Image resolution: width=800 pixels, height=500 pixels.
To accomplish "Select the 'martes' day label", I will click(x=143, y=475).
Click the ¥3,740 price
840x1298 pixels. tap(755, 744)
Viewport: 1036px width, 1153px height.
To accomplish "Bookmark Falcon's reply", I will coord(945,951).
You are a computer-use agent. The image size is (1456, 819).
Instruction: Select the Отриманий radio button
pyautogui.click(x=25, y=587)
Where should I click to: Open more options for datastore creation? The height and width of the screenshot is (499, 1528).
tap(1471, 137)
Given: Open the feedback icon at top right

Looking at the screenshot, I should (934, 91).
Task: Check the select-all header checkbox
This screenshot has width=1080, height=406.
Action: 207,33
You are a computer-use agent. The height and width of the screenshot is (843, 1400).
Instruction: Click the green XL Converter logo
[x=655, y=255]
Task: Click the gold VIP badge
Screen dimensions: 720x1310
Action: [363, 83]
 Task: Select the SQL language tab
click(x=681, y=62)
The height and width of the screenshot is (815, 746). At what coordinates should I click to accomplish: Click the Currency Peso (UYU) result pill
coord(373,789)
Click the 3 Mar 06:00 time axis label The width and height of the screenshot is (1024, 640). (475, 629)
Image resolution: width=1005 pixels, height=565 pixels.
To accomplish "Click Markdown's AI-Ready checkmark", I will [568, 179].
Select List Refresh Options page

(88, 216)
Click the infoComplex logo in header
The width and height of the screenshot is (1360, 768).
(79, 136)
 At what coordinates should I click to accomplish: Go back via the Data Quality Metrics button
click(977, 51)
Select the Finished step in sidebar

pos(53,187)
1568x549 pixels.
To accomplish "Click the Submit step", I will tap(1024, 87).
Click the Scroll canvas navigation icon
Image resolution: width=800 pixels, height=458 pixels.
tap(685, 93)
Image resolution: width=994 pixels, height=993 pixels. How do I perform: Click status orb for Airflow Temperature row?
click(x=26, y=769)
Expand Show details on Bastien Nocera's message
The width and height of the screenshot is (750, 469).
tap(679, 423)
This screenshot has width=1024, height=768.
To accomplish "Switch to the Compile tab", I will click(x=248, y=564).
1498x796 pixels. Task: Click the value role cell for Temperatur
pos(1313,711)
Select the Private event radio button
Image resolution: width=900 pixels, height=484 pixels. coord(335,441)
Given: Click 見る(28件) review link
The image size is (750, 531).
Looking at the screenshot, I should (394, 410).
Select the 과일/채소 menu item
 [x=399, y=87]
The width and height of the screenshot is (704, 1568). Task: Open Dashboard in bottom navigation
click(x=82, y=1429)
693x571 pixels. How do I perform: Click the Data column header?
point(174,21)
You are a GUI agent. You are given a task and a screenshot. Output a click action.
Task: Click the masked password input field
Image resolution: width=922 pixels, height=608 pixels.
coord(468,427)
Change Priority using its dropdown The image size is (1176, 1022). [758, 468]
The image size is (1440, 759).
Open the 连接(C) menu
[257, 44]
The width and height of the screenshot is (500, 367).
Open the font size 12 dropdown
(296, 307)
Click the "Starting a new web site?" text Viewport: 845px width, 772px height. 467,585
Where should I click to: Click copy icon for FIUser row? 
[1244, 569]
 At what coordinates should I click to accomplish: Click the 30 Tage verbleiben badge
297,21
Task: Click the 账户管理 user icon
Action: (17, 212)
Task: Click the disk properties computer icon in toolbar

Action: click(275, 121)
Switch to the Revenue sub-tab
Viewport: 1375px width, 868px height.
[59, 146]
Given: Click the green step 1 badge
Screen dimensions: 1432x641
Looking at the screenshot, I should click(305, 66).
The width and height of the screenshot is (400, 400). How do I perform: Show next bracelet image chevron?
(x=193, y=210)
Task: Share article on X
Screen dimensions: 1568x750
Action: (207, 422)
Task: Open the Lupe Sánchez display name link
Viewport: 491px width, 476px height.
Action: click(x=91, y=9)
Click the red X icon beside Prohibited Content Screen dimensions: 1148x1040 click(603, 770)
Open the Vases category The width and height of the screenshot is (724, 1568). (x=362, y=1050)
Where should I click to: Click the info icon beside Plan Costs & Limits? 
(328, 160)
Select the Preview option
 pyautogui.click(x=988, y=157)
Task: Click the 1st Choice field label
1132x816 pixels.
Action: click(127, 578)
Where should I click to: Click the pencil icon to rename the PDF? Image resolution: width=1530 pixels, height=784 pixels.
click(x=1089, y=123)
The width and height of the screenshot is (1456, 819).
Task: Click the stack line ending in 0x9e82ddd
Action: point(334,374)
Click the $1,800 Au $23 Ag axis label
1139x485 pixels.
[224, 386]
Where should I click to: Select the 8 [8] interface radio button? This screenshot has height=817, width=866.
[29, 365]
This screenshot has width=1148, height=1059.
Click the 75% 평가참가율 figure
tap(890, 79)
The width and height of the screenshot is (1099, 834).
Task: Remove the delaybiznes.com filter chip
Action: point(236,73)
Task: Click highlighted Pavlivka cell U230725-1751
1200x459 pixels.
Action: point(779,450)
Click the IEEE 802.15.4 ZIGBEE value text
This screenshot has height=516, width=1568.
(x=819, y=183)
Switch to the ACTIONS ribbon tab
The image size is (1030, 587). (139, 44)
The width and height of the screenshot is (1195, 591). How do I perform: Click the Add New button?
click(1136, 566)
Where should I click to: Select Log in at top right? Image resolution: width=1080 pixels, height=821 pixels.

= = = =

* [TASK REQUIREMENTS] What the task asks for is a word-for-word repeat of the lines above, from the first through the one containing "Task: Check the select-all header checkbox".

* [ANSWER]
Image resolution: width=800 pixels, height=500 pixels.
To accomplish "Select the 'martes' day label", I will click(x=143, y=475).
Click the ¥3,740 price
840x1298 pixels. tap(755, 744)
Viewport: 1036px width, 1153px height.
To accomplish "Bookmark Falcon's reply", I will coord(945,951).
You are a computer-use agent. The image size is (1456, 819).
Instruction: Select the Отриманий radio button
pyautogui.click(x=25, y=587)
Where should I click to: Open more options for datastore creation? The height and width of the screenshot is (499, 1528).
tap(1471, 137)
Given: Open the feedback icon at top right

Looking at the screenshot, I should (934, 91).
Task: Check the select-all header checkbox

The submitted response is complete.